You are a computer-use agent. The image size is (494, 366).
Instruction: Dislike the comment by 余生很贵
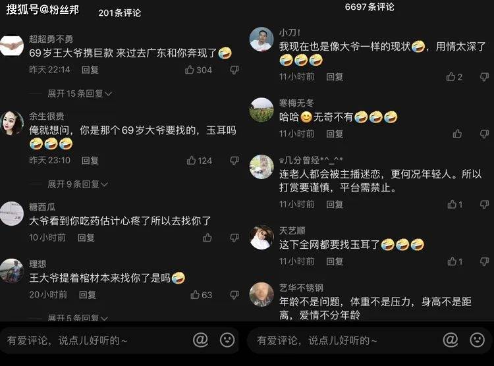(x=234, y=161)
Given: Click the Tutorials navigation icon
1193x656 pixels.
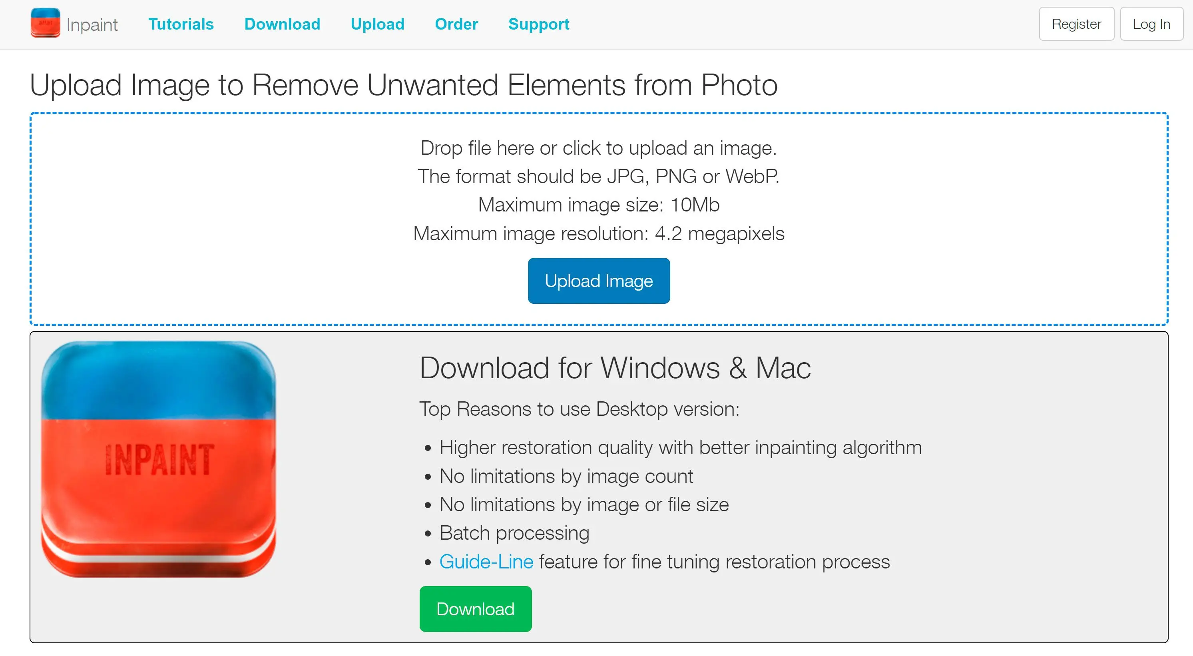Looking at the screenshot, I should 180,25.
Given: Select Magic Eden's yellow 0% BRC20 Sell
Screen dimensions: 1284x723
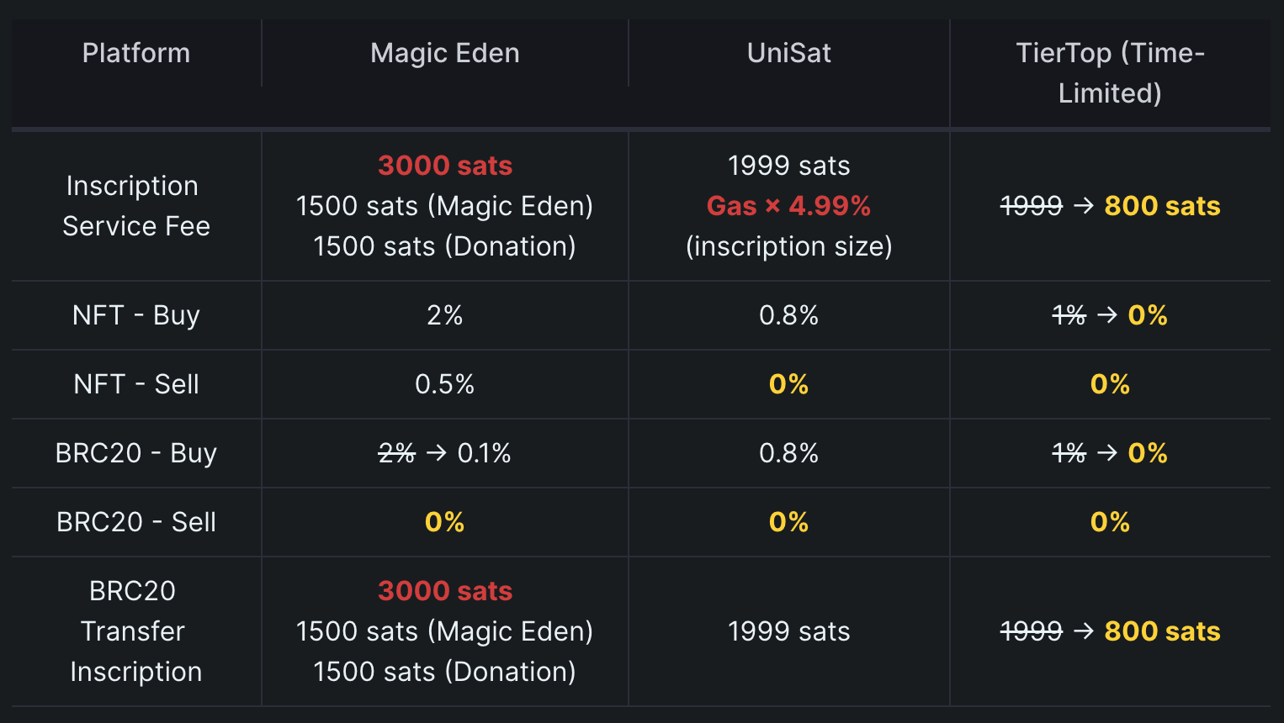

------------------------------------

(What this task involves) Quote the text of every item above verbatim, leaving out the pictures.

(Output of the exercise)
You are a computer-use agent. The image size is (494, 366).
Instruction: Dislike the comment by 余生很贵
(x=234, y=161)
Given: Click the Tutorials navigation icon
1193x656 pixels.
Looking at the screenshot, I should 180,25.
Given: Select Magic Eden's yellow 0% BRC20 Sell
Screen dimensions: 1284x723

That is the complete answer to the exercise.